И дошли, дошли они до рукава, до узкого водного перешейка, который именовали еще древние греки «океанус британникус»[22]. До места, что знаменито своими туманами, ураганными ветрами, высокими приливами и коварными течениями…
И было у них все, что требовалось: множество судов и суденышек, множество воинов в покрывших себя славою легионах, конница и пехота, осадные орудия, пилумы и мечи…
И были у них проводники, что могли провести их вначале по коварной воде, а потом и по ощетинившейся стрелами и топорами земле до самого Камулодуна[23]. Проводники с синей, выкрашенной вайдой кожей на открытых частях тела…
И дождался цезарь прибытия своего дяди, с которым хотел разделить честь завоевания острова бриттов.
И вот здесь, на берегу, получил Калигула еще один удар. Из тех, что пережить можно, конечно. Только остаться прежним нельзя. Остаться цельным, остаться добрым, остаться человеком!

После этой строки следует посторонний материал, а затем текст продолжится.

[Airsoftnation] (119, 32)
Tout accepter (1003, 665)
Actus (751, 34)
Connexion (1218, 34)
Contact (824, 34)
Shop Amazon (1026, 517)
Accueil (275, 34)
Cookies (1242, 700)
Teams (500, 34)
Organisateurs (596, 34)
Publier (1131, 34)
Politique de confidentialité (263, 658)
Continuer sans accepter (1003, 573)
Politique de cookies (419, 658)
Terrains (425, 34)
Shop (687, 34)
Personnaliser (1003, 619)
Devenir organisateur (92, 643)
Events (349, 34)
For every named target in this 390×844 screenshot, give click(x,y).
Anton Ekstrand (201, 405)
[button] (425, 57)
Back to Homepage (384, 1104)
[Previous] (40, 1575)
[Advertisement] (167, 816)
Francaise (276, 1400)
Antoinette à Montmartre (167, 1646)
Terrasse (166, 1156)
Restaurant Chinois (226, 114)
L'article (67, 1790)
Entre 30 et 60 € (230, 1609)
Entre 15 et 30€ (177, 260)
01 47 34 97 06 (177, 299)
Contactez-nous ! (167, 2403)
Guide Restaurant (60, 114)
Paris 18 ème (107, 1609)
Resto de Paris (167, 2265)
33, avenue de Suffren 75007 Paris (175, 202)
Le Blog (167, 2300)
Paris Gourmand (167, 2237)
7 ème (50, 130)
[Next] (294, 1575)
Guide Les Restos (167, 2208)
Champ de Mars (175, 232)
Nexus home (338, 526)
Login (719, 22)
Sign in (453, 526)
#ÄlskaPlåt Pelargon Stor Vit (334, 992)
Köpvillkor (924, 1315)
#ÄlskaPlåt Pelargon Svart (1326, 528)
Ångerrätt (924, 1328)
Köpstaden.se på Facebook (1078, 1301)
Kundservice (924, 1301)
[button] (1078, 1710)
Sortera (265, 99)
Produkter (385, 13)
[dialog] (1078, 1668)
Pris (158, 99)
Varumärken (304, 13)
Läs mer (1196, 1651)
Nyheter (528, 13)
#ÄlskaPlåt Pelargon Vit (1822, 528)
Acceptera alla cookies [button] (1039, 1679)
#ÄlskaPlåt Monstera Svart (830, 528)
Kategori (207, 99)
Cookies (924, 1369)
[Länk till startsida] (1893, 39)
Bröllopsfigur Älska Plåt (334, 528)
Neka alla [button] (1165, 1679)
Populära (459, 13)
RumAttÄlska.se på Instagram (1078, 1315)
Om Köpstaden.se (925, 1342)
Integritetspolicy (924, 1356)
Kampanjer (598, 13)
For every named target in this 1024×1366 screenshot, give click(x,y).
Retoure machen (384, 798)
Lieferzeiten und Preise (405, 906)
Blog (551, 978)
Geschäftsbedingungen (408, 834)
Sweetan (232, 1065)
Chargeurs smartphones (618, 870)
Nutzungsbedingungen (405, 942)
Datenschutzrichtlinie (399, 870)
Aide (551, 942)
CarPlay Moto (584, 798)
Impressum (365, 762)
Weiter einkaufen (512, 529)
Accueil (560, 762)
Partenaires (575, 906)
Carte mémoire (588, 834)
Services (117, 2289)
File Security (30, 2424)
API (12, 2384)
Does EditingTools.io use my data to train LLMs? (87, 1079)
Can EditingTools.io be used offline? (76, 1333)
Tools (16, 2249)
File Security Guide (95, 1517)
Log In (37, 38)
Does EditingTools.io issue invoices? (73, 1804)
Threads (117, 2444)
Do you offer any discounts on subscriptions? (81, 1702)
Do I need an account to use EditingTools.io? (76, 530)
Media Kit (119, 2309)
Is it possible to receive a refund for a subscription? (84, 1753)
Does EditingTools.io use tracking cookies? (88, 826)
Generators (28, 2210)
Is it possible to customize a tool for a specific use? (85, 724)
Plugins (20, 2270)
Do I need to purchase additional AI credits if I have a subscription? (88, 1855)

Дядя привез недобрые вести. Нити трех заговоров держал он в руках. Трех заговоров, целью которых было убийство императора!
Смешная молодежь, последователи стоиков, уравнивали перед лицом мирового закона всех людей: свободных и рабов, римлян и дикарей, мужчин и женщин. По их мнению, существование императорской власти — препятствие мировому закону, безнравственно. Для самосохранения и самоутверждения необходимо эту власть уничтожить в лице ее носителя…
Этих Калигула мог, кажется, не бояться. Или следовало? Молодость безрассудна. И часто жестока сверх всякой меры. Некая философия может стать руководством к действию у молодого человека, необремененного еще жизненным опытом и душевною болью…
Более серьезным было подозрение в подготовке покушения, павшее на префекта преторианцев, Марка Аррецина Клемента, и его подчиненных…
Часть перепуганных Гаем сенаторов тоже что-то там замышляла…
Солнечным днем прогуливались принцепс и его дядя по берегу залива, за которым скрывался вожделенный туманный остров. С тревогой посматривал дядя на племянника. Очень не нравилось ему то, что он видел. Калигула явственно исхудал со времени последней их встречи, был бледен. Он сжимал челюсти, по временам скрежетал зубами, сам того не замечая. Уголки рта оттянуты книзу, и продолжением их две глубокие морщины на подбородке, складка горечи. Да, все это признаки накопившейся усталости вследствие долгого труда и размышлений. Стремительно нарастающего разочарования. А вот то, что веко императора беспрестанно дергается, подергивается нога, раздражая необходимостью переждать подергивания, чтобы продолжить путь… Это — признаки обострившейся болезни.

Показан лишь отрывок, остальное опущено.